Il m’a semblé que cette page devait être citée, pour qu’on ne fût pas tenté de confondre l’« intellectualisme » de Paul Adam, comme le voilà, tout brûlant de patriotisme, et la doctrine de ces prétendus « intellectuels » qui, ayant perdu la notion de l’intelligence française, aboutissent aux neutralités les plus honteuses. Petit-fils d’un soldat de l’Empereur et fidèle à ses traditions de famille, Paul Adam, si aventureuse que fût parfois sa dialectique, ne s’est jamais laissé divertir de ses croyances nationales. Toute son œuvre exalte la grandeur française, la gloire de nos drapeaux, les victoires que nos soldats ont remportées sur les champs de bataille. Il n’a point commis l’erreur, si répandue, l’erreur de penser que les triomphes de l’esprit remplacent les triomphes militaires. Il n’a point redouté la guerre ; et, qu’on veuille relire son œuvre : il a aimé la guerre. Il a mérité l’hommage qu’a rendu à sa dépouille l’un de nos chefs dont l’autorité est indiscutable et qu’on ne soupçonnera pas de complaisance pour les idées fausses, le général Mangin.

Mais enfin, nous n’avons pas fait la guerre en 1898, quand Paul Adam dit que nous étions prêts ; nous ne l’avons pas faite en 1908, quand Paul Adam nous sommait de ne plus attendre ; et, en 1914, nous ne l’avons pas déclarée. Est-ce qu’à son avis la logique avait été perpétuellement méconnue ? Et notre victoire difficile et tardive est-elle, au bout du compte, la victoire de la logique ? On peut le dire, et dire le contraire. Il serait facile de signaler le danger qu’il y aurait eu à suivre les commandements de la logique tels que les formulait Paul Adam, et à les suivre au moment qu’il les formulait. Il est difficile de démêler, parmi les éventualités de jadis et de naguère, celles qui avaient le plus de chances de ne pas s’anéantir. Et, s’il est vrai que les plus saines intentions de l’élite soient réduites à rien par la prépondérance, illégitime, hélas ! mais inévitable, des médiocres, s’il en est ainsi depuis que le monde est monde, peut-être vaut-il mieux noter que la logique ne gouverne pas le monde et que l’histoire ne ressemble pas au déroulement rigoureux d’un syllogisme ou d’un sorite.

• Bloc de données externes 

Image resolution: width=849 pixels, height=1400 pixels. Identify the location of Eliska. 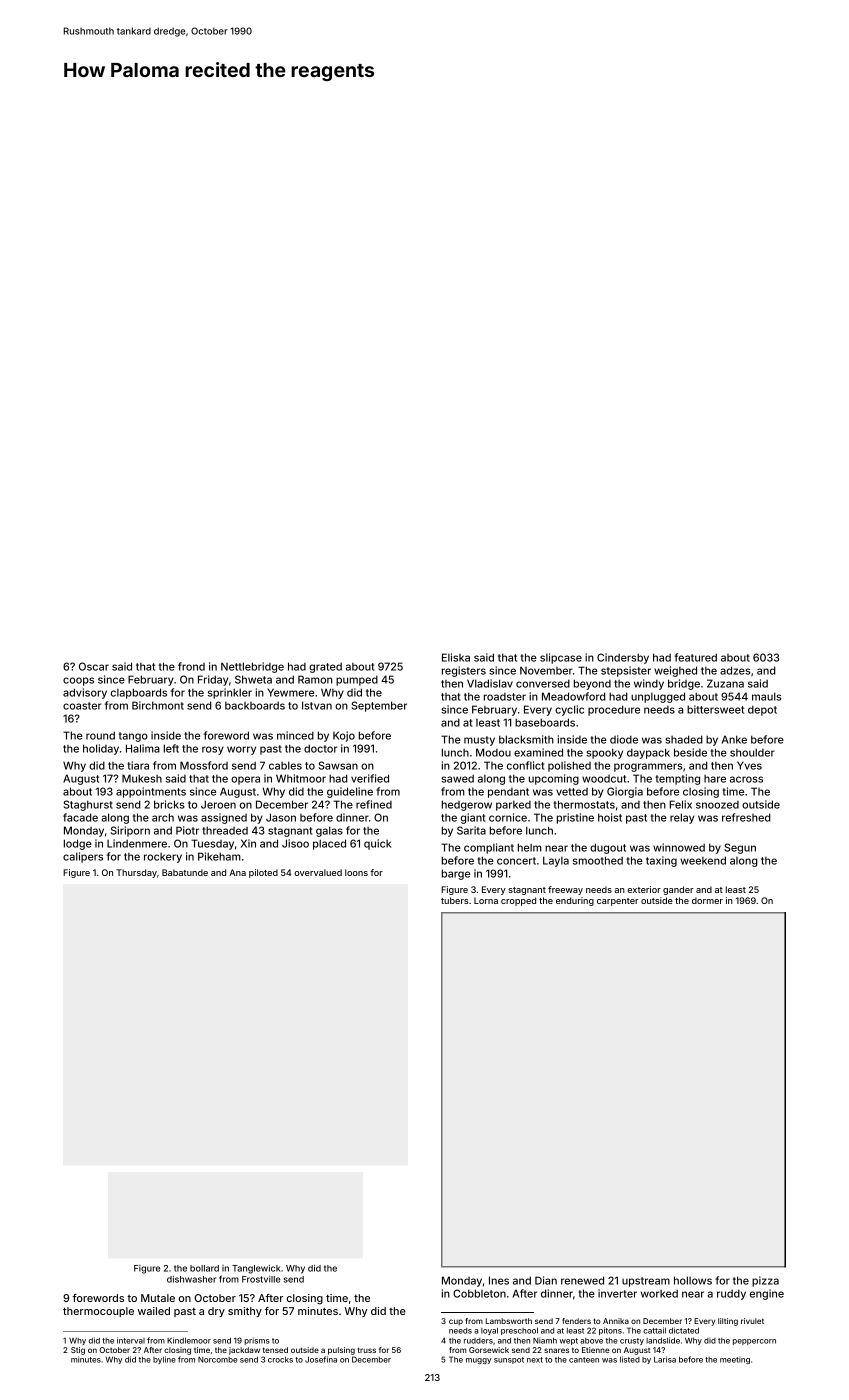
(456, 657).
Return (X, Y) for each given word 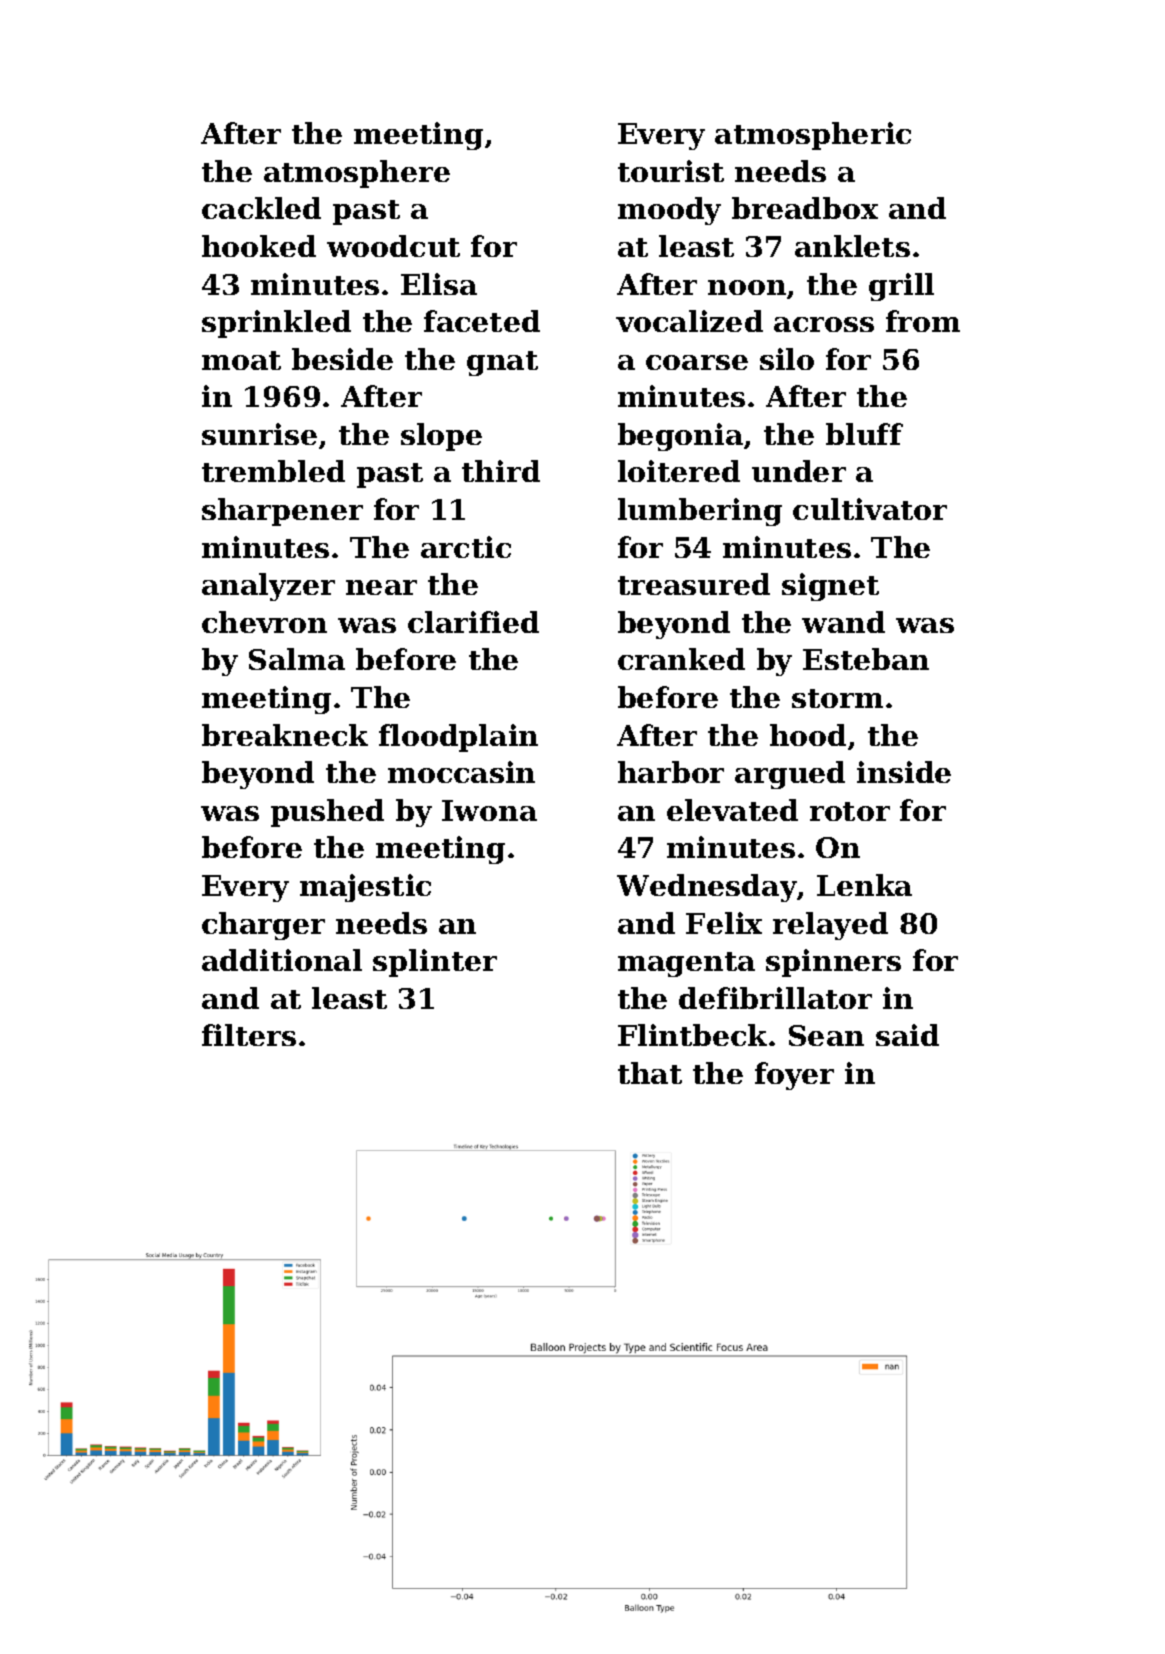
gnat (502, 363)
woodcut (393, 246)
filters (249, 1035)
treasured (694, 584)
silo (787, 359)
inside (904, 772)
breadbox (805, 208)
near (381, 587)
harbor (671, 772)
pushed (327, 813)
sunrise (259, 434)
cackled (261, 208)
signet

C’est à l’histoire qu’il faut s’adresser pour éprouver l’intellectualisme, comme on éprouve les idées au contact de la réalité. Ainsi, procède Paul Adam. Et, si l’on est surpris que le romancier que j’étudie devienne, dans mon résumé, un idéologue d’abord, et puis un historien, voilà pourtant le double caractère de son œuvre.

Il a eu l’ambition, — le temps lui a manqué, — de peindre les époques lointaines ou récentes. Les Princesses byzantines et le roman de Basile et Sophia ressuscitent l’admirable et terrible cité où les plus belles idées de l’antiquité tournèrent en fureur : les philosophies les plus sereines s’y avilirent dans la luxure. Être évoque le moyen âge et ne l’évoque pas sans faute. Nous ne connaissons pas très bien le moyen âge : il était malaisé de placer en ce temps, et parmi tout ce mystère que les érudits n’ont pas dévoilé, une anecdote, des gens et le tracas de leur vie quotidienne. Du moins, Paul Adam n’a-t-il pas été la victime du mensonge que l’ignorance et l’esprit de parti ont accumulé sur cette époque où préludait la France. Il écrivait, dans son essai de La littérature et la guerre : « Des sots n’ont-ils pas soutenu que le moyen âge était une époque d’obscurantisme, de servilisme ? Ce temps où les satiristes ébauchaient l’encyclopédie, où les cathédrales s’édifiaient, somme de tous les arts, où les communes imposaient au prince la réunion des États généraux, où les moines défricheurs réalisaient le socialisme conventuel ! » Un critique de gauche remarquait, il y a quelques mois, qu’au surplus ces fameuses cathédrales étaient bien tardives. Mais Paul Adam n’a point dénigré cette époque où l’invention française a peut-être été le plus originale, assurément très hardie et très féconde.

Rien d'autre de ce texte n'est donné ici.